What happens when you give citizens, corporations, and governments a space to collaborate
Many current social challenges seem insurmountable, but when tackled by a public-private-people partnership, they can be solved, benefiting society as a whole as well as individual stakeholders. National Day of Civic Hacking is a compelling example of the success of such partnerships. Today, National Day is recognized as an annual event that brings together citizens, software developers, and entrepreneurs to collaboratively create, build, and invent new solutions using publicly-released data, code and technology to improve our communities and the governments that serve them. The event leverages the expertise and entrepreneurial spirit of those outside government institutions to drive meaningful, technology-based solutions for federal, state and local government. It demonstrates what’s possible when we all work together to strengthen government. National Day of Civic Hacking was founded in 2012 and is a collaboration between Code for America and the open innovation company SecondMuse.

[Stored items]
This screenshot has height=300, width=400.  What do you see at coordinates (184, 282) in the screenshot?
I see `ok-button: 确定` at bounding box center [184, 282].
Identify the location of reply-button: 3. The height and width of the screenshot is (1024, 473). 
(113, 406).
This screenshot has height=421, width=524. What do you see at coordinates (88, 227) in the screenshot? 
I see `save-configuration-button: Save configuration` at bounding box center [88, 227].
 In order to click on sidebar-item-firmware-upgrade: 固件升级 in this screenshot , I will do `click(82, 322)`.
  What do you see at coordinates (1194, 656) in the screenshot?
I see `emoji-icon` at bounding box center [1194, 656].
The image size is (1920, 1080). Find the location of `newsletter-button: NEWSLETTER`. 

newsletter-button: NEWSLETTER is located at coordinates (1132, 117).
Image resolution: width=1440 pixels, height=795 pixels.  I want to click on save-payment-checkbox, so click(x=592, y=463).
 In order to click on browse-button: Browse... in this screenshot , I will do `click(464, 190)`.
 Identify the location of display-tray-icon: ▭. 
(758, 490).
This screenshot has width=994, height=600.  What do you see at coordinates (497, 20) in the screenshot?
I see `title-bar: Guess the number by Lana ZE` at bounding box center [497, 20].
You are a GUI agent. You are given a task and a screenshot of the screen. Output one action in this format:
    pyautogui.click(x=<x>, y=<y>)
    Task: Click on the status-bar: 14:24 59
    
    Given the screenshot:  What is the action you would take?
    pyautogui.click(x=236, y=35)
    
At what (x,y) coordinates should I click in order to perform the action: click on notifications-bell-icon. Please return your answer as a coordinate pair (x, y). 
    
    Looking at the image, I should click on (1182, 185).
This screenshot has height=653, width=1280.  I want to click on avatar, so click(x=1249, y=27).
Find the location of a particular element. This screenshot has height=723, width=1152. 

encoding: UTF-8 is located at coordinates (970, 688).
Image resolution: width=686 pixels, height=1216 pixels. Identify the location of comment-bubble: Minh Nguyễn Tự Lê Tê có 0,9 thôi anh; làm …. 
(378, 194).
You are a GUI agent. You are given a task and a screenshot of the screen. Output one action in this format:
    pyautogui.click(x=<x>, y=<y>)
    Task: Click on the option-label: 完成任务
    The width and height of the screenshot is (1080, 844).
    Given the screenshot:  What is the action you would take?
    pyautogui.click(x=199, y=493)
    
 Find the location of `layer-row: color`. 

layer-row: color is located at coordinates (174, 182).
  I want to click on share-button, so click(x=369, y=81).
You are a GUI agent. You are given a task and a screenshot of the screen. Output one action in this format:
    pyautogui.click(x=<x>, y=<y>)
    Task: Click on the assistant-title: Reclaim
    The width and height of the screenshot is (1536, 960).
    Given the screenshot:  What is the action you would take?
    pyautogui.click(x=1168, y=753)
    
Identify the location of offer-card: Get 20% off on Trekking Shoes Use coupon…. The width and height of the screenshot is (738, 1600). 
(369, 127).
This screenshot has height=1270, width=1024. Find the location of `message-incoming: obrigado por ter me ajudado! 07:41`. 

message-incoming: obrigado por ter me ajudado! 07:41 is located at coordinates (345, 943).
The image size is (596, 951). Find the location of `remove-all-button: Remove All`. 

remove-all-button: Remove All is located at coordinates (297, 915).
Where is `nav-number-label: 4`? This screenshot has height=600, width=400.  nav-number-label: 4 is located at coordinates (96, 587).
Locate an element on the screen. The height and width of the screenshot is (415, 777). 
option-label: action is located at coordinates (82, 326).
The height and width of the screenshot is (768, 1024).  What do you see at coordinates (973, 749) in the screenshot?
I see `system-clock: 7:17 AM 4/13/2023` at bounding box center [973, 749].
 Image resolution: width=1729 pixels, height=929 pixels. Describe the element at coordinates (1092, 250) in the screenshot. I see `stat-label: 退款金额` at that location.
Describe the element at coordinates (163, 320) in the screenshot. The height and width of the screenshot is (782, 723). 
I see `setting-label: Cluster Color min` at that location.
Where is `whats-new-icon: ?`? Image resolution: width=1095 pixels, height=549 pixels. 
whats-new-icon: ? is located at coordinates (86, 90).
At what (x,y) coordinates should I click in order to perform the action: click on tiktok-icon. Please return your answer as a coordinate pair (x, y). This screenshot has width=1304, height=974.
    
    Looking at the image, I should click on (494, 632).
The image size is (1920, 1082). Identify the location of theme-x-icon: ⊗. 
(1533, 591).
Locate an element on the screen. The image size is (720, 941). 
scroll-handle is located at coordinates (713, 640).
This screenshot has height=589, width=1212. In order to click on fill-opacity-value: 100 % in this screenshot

Problems to solve>
A - According to the passage on National Day of Civic Hacking, which two organizations collaborate on the event?
B - Carry the passage on National Day of Civic Hacking forward from its final sentence.
Nothing in the listing is needed here.

Answers to this exercise>
A - Code for America and the open innovation company SecondMuse.

B -
The National Day of Civic Hacking was born when some of the nation’s leaders in civic engagement decided to rally around a common goal on one weekend. Inspired by the success of the first International Space Apps Challenge in 2012, the NASA Open Innovation team wanted to see how mass collaboration could go even further than NASA’s challenges. How could it be used to solve the challenges of the nation – communities and their governments of all levels? In June of that year we discussed the idea of NDoCH with the Office of Science and Technology Policy (OSTP), the biggest supporter of the Space Apps Challenge, and they immediately supported the idea. They saw potential for mass collaboration to further implement the President’s Innovation Agenda and promote Open Government, Digital Strategy, and Open Data Initiatives.
We knew that the civic hacking space was near saturated with strong leaders and organizations and so we chose to leverage those rather than duplicate efforts. It was not long before we had aligned three strong leaders with National Day of Civic Hacking: Random Hacks of Kindness, Code for America, and Innovation Endeavors. A leadership team was convened that included SecondMuse, other Federal Government Agencies (Census Bureau and FEMA), local leads, and other interested parties. The event was officially announced at the Champions of Change event at the White House in September and publicly released for interested hosts and participants in early 2013. From there the idea unfolded into the movement that it is today. It has been amazing to see the vision take root and grow into a national event.